ABOUT THIS TASK ::
Return exactly the lines of the entries that start at the line containing "Image resolution: width=1024" and continue to the last line. Omit the pictures.

GIVEN DATA ::
**********
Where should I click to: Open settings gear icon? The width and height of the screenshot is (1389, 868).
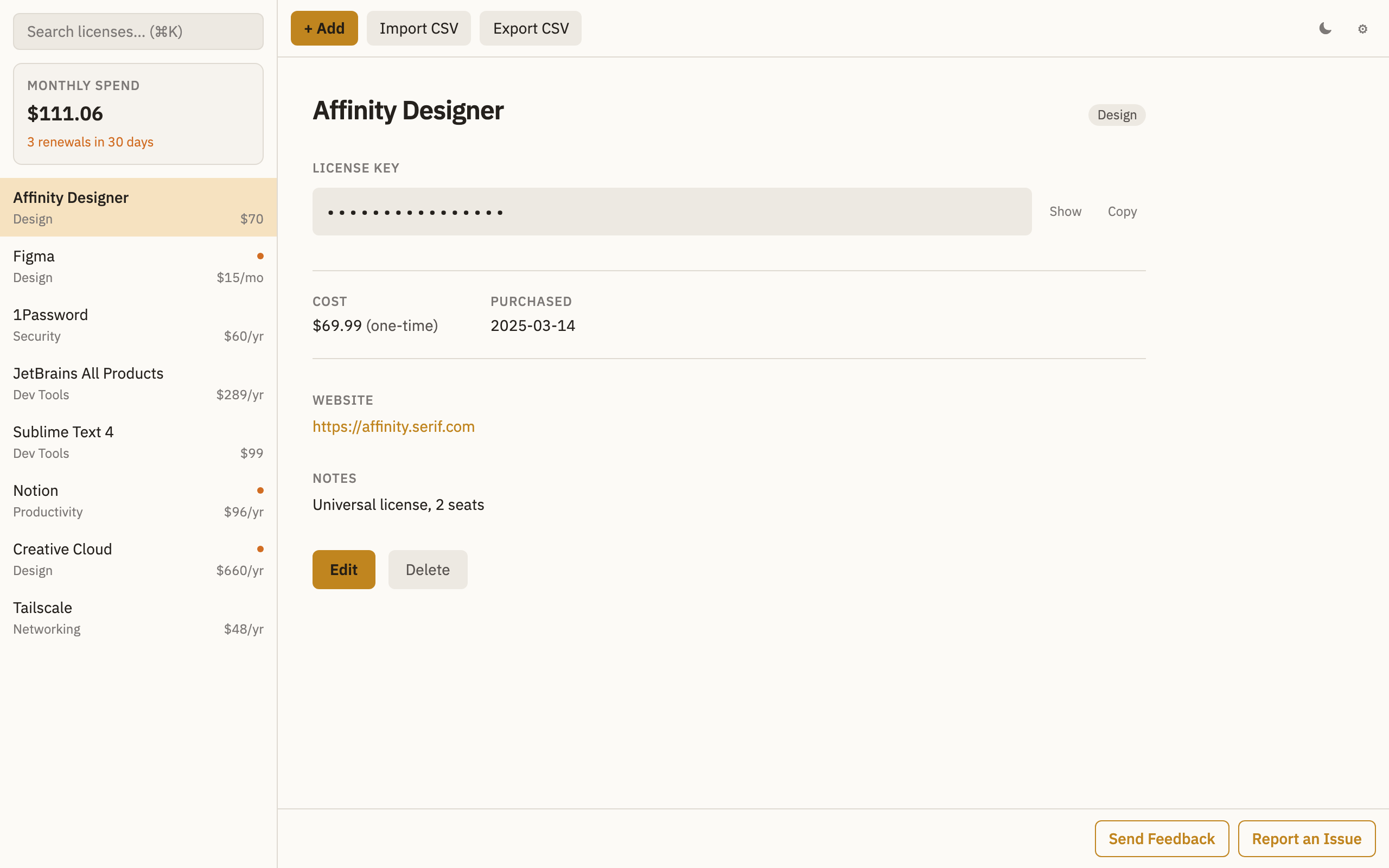[x=1362, y=29]
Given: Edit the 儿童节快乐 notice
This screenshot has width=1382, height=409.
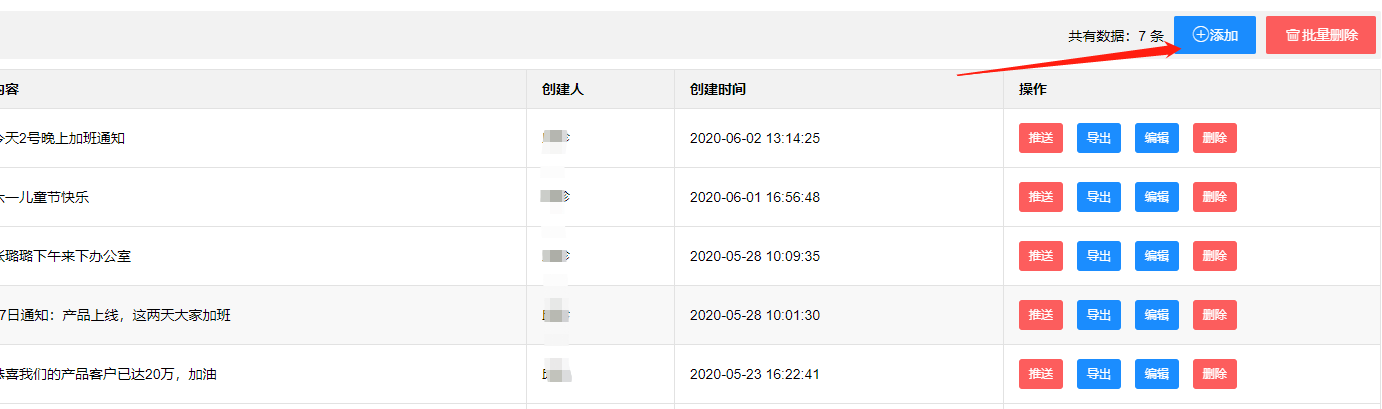Looking at the screenshot, I should tap(1156, 197).
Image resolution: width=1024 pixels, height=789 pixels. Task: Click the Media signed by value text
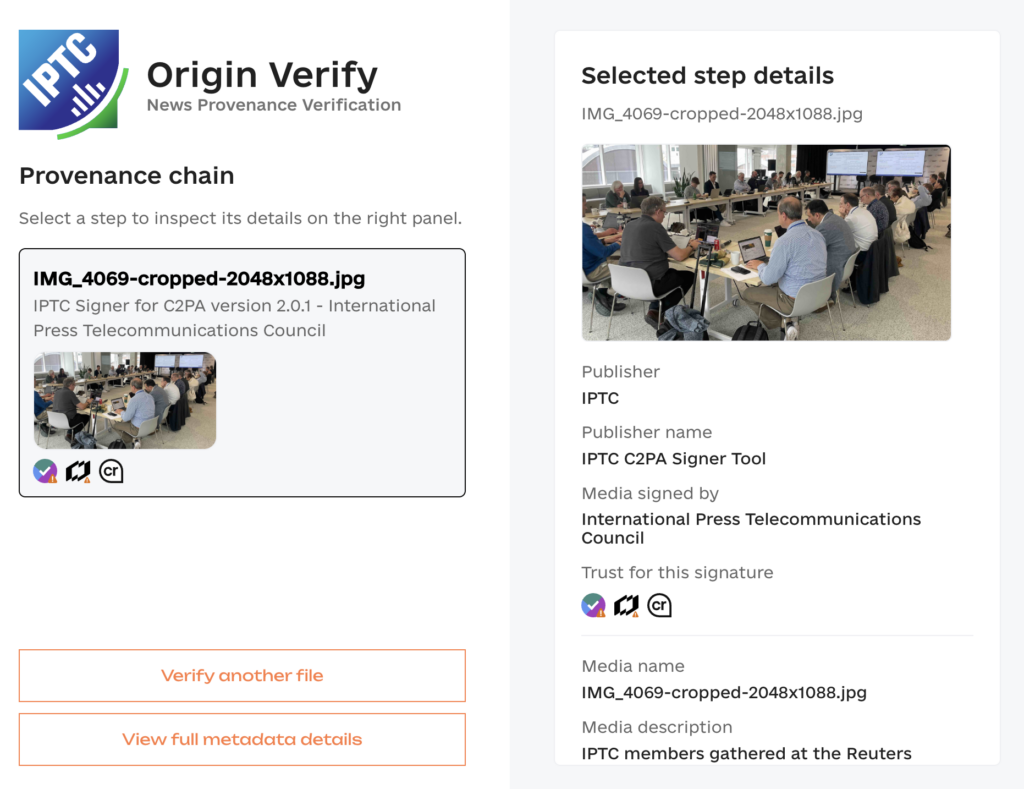click(x=751, y=528)
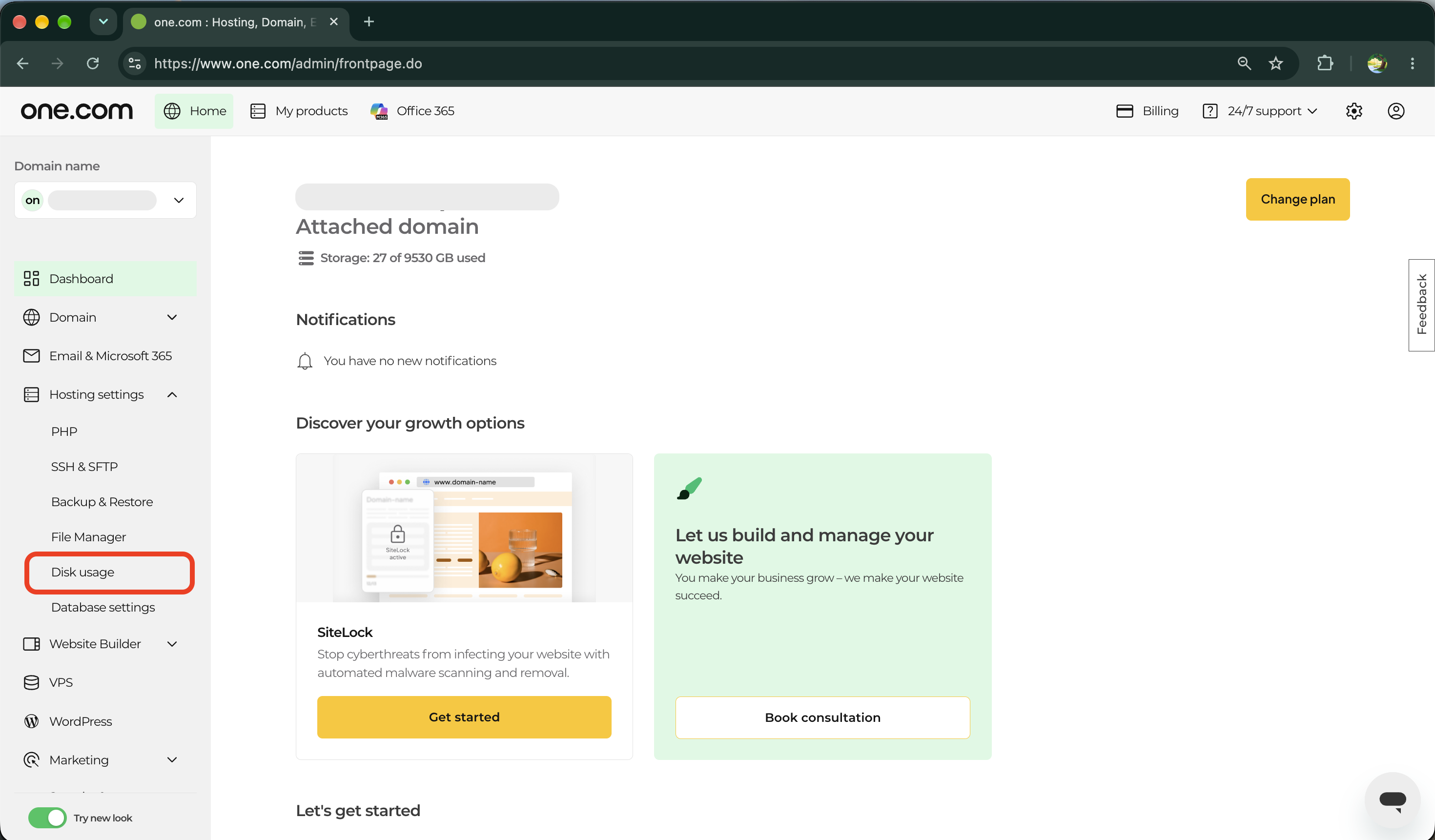1435x840 pixels.
Task: Open the Office 365 tab
Action: [x=412, y=111]
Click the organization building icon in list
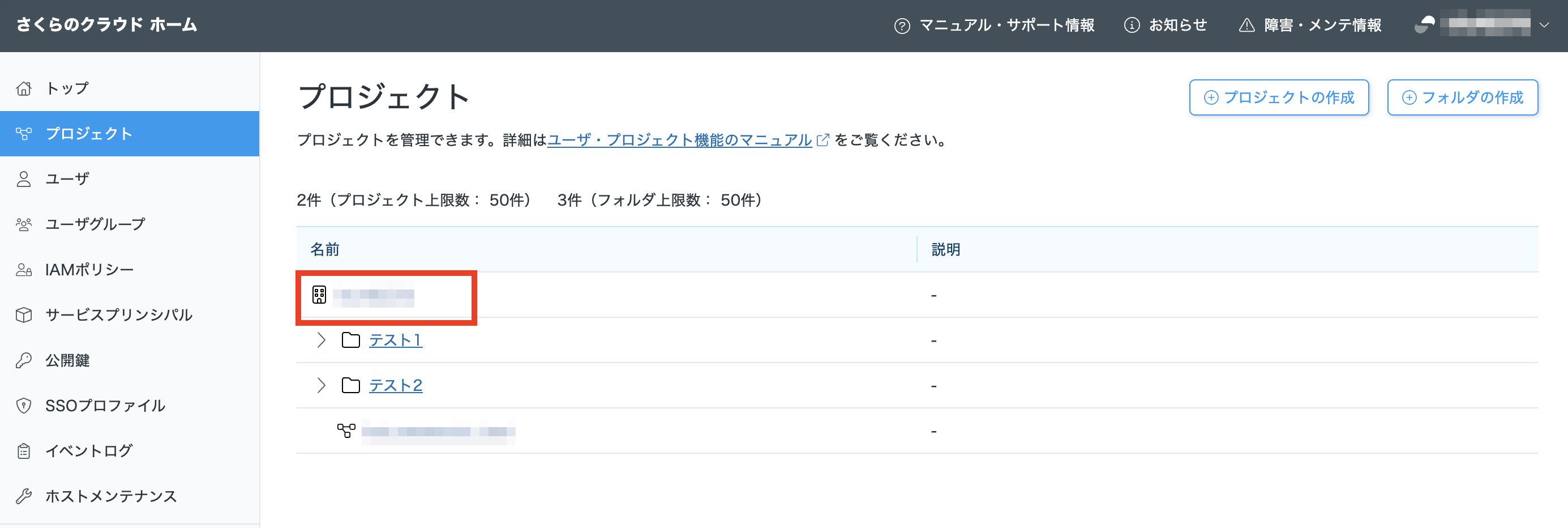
**********
EXERCISE RESULT ::
Image resolution: width=1024 pixels, height=789 pixels. Task: Click the Media signed by value text
click(x=751, y=528)
1435x840 pixels.
Task: Open the Office 365 tab
Action: [x=412, y=111]
Click the organization building icon in list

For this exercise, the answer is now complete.